Why KEYS is advised not to be used in Redis?

Question

In Redis, it is advised not to use KEYS command. Why it is so? Is it because its time complexity is O(N) ? Or something else is the reason.

http://stackoverflow.com/questions/32603964/scan-vs-keys-performance-in-redis/32604218#32604218 — Matías Fidemraizer, Jan 09 '17 at 21:03

score 4 · Answer 1 · answered May 19 '21 at 20:32

I did the following experiment to prove how dangerous KEYS command is.

While one command with KEYS runs, others KEYS commands are waiting for the time to run. One run of the KEYS command has 2 phases, first is to get the information from Redis, second is to send it to the client.

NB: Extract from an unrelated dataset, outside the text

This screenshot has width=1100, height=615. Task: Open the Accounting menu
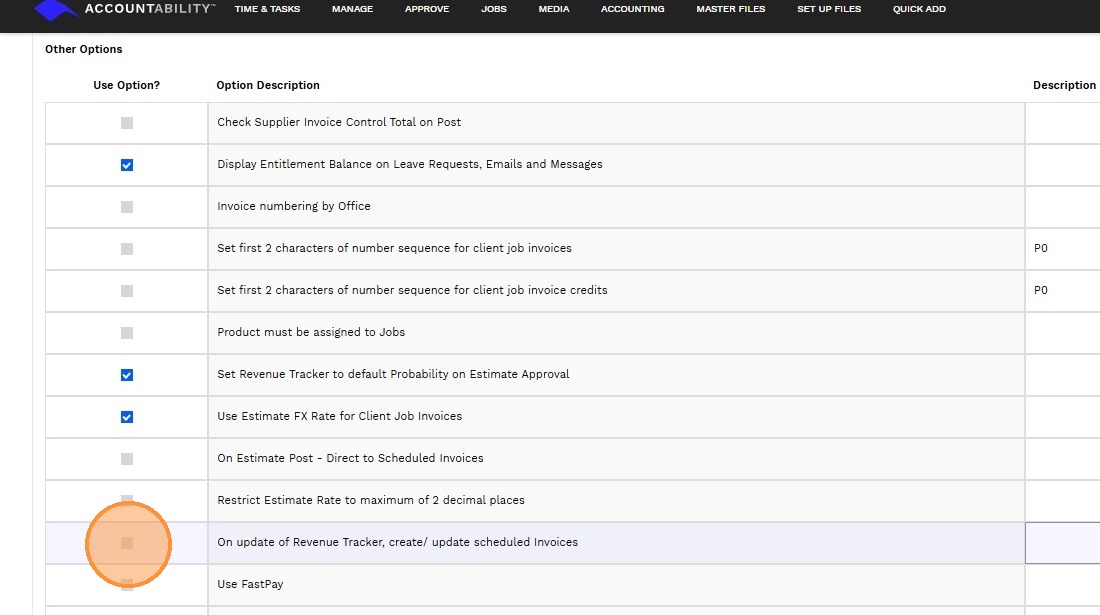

$ time src/redis-cli keys "*" | wc -l
1450832
real    0m17.943s
user    0m8.341s


$ src/redis-cli
127.0.0.1:6379> slowlog get
1) 1) (integer) 0
   2) (integer) 1621437661
   3) (integer) 8321405
   4) 1) "keys"
      2) "*"

So, it was running on Redis for 8s and then was piped to 'wc' command. Redis finished with this command in 8s but 'wc' command needed that data for 17s to complete the couting. So the memory buffers had to be there for at least 17s. Now, let's imagine clients on the network, where this data has to go to the clients as well. If we have 10 keys commands, that will run on Redis one by one, when the first one finishes and next one runs the results of the first command has to be stored in memory before the client will consume them. That all takes memory, so I can imagine a situation, where 5th client is running KEYS command but we still need to keep the data for the first client, because they were still not trasfered through the network.

Let's test it out.

Scenario: Let's have Redis DB with 200M size (1000M physical memory) and check how much memory is one execution of KEYS takes, and how long when done through the network. Then simulate 5 same KEYS commands to be run and see if it kills Redis.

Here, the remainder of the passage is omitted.